__Task data__
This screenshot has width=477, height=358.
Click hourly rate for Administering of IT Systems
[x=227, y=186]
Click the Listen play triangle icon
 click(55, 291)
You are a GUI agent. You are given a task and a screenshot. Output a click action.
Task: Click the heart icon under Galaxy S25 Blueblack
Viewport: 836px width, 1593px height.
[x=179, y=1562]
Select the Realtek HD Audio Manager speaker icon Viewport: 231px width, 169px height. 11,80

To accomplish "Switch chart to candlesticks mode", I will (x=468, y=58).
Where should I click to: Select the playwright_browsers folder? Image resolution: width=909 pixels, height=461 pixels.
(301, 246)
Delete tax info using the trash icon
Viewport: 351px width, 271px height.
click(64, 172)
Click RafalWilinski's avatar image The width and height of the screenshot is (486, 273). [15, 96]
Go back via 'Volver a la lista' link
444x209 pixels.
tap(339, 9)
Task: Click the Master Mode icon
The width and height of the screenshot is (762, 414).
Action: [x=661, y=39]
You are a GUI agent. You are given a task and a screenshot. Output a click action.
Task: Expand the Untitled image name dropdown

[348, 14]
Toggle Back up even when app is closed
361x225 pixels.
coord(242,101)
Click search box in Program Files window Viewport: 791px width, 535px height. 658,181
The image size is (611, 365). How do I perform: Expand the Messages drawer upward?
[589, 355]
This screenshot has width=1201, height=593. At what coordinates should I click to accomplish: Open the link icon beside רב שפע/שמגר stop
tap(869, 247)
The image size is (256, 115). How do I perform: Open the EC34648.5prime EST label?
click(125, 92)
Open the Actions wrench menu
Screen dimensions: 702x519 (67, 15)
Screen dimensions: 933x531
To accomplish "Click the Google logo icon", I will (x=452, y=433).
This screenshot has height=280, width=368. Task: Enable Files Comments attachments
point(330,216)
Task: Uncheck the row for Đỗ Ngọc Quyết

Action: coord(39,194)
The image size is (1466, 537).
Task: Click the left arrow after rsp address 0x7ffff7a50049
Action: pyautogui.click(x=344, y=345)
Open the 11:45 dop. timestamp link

__Written problem__
Convert every line of the rows above into a JSON list of strings, one string per line, leaving out blank lines.

__The solution__
[
  "This screenshot has width=477, height=358.",
  "Click hourly rate for Administering of IT Systems",
  "[x=227, y=186]",
  "Click the Listen play triangle icon",
  " click(55, 291)",
  "You are a GUI agent. You are given a task and a screenshot. Output a click action.",
  "Task: Click the heart icon under Galaxy S25 Blueblack",
  "Viewport: 836px width, 1593px height.",
  "[x=179, y=1562]",
  "Select the Realtek HD Audio Manager speaker icon Viewport: 231px width, 169px height. 11,80",
  "To accomplish \"Switch chart to candlesticks mode\", I will (x=468, y=58).",
  "Where should I click to: Select the playwright_browsers folder? Image resolution: width=909 pixels, height=461 pixels.",
  "(301, 246)",
  "Delete tax info using the trash icon",
  "Viewport: 351px width, 271px height.",
  "click(64, 172)",
  "Click RafalWilinski's avatar image The width and height of the screenshot is (486, 273). [15, 96]",
  "Go back via 'Volver a la lista' link",
  "444x209 pixels.",
  "tap(339, 9)",
  "Task: Click the Master Mode icon",
  "The width and height of the screenshot is (762, 414).",
  "Action: [x=661, y=39]",
  "You are a GUI agent. You are given a task and a screenshot. Output a click action.",
  "Task: Expand the Untitled image name dropdown",
  "[348, 14]",
  "Toggle Back up even when app is closed",
  "361x225 pixels.",
  "coord(242,101)",
  "Click search box in Program Files window Viewport: 791px width, 535px height. 658,181",
  "The image size is (611, 365). How do I perform: Expand the Messages drawer upward?",
  "[589, 355]",
  "This screenshot has width=1201, height=593. At what coordinates should I click to accomplish: Open the link icon beside רב שפע/שמגר stop",
  "tap(869, 247)",
  "The image size is (256, 115). How do I perform: Open the EC34648.5prime EST label?",
  "click(125, 92)",
  "Open the Actions wrench menu",
  "Screen dimensions: 702x519 (67, 15)",
  "Screen dimensions: 933x531",
  "To accomplish \"Click the Google logo icon\", I will (x=452, y=433).",
  "This screenshot has height=280, width=368. Task: Enable Files Comments attachments",
  "point(330,216)",
  "Task: Uncheck the row for Đỗ Ngọc Quyết",
  "Action: coord(39,194)",
  "The image size is (1466, 537).",
  "Task: Click the left arrow after rsp address 0x7ffff7a50049",
  "Action: pyautogui.click(x=344, y=345)",
  "Open the 11:45 dop. timestamp link"
]